Microtis cupularis, commonly known as the cupped mignonette orchid sometimes as Hydrorchis cupularis, is a species of orchid endemic to the south-west of Western Australia. It has a single thin, hollow, onion-like leaf and up to thirty small, yellowish-green and red flowers. The plants often grow in shallow water and are self-pollinating.

== Description ==
Microtis cupularis is a terrestrial, perennial, deciduous, herb with an underground tuber and a single erect, smooth, tubular leaf 100-300 mm long and about 3 mm wide. Between fifteen and thirty yellowish-green and reddish-maroon flowers are arranged along a flowering stem 150-350 mm tall. The flowers are about 4 mm long, 3 mm wide and are self-pollinating. The dorsal sepal is about 1.5 mm long and wide. The lateral sepals are about 1.5 mm long and curve around the labellum. The petals are a similar size to the lateral sepals and are partly enclosed by the labellum. The labellum is cup-shaped, fleshy and about 1.5 mm long and wide. Flowering occurs from September to December.

==Taxonomy and naming==
The cupped mignonette orchid was first formally described in 2005 by D.L.Jones and Garry Brockman from a specimen collected near Bull Creek and given the name Hydrorchis cupularis. The description was published in The Orchadian. In 2007, Andrew Brown changed the name to Microtis cupularis. The specific epithet (cupularis) is derived from the Latin word cupula meaning "cup", referring to the cup-shaped labellum.

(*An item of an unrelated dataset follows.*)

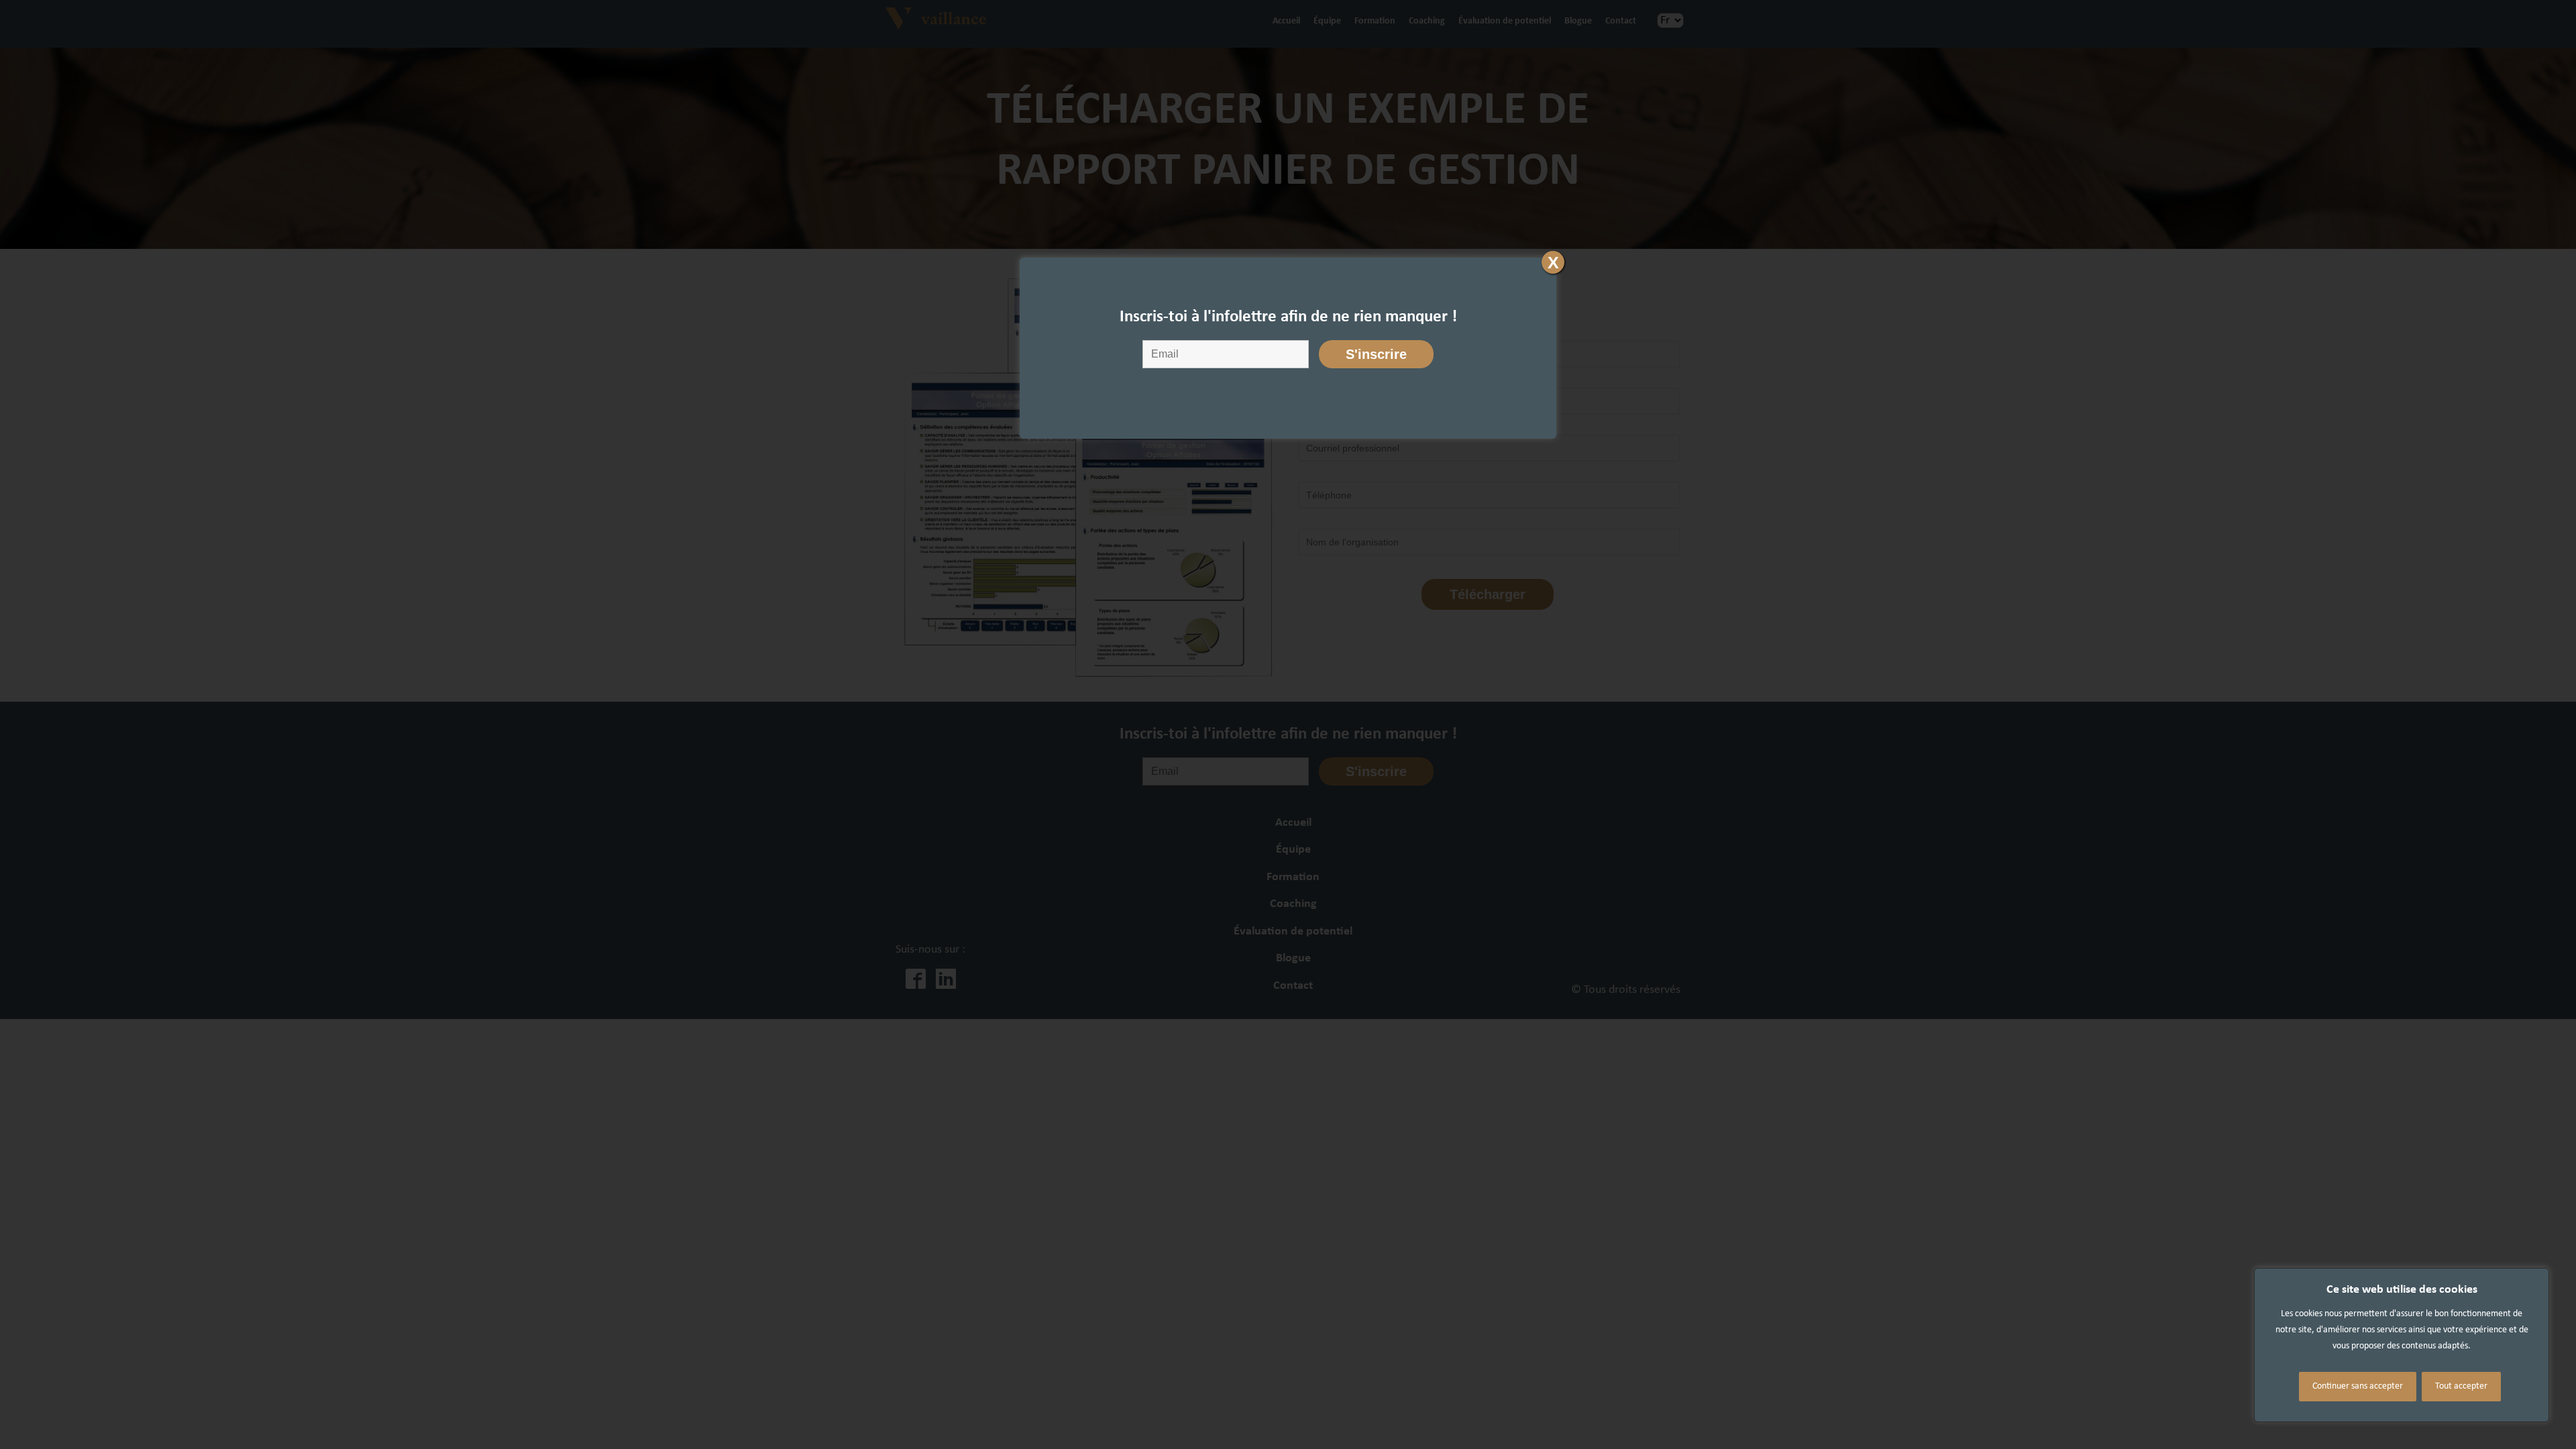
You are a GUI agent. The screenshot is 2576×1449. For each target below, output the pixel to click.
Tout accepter (2461, 1386)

==Distribution and habitat==
Microtis cupularis grows in seasonally wet depressions and where water runs of granite outcrops, often growing in several centimetres of water. It is found between Perth and to just east of Esperance.

==Conservation==
Microtis cupularis is classified as "not threatened" by the Western Australian Government Department of Parks and Wildlife.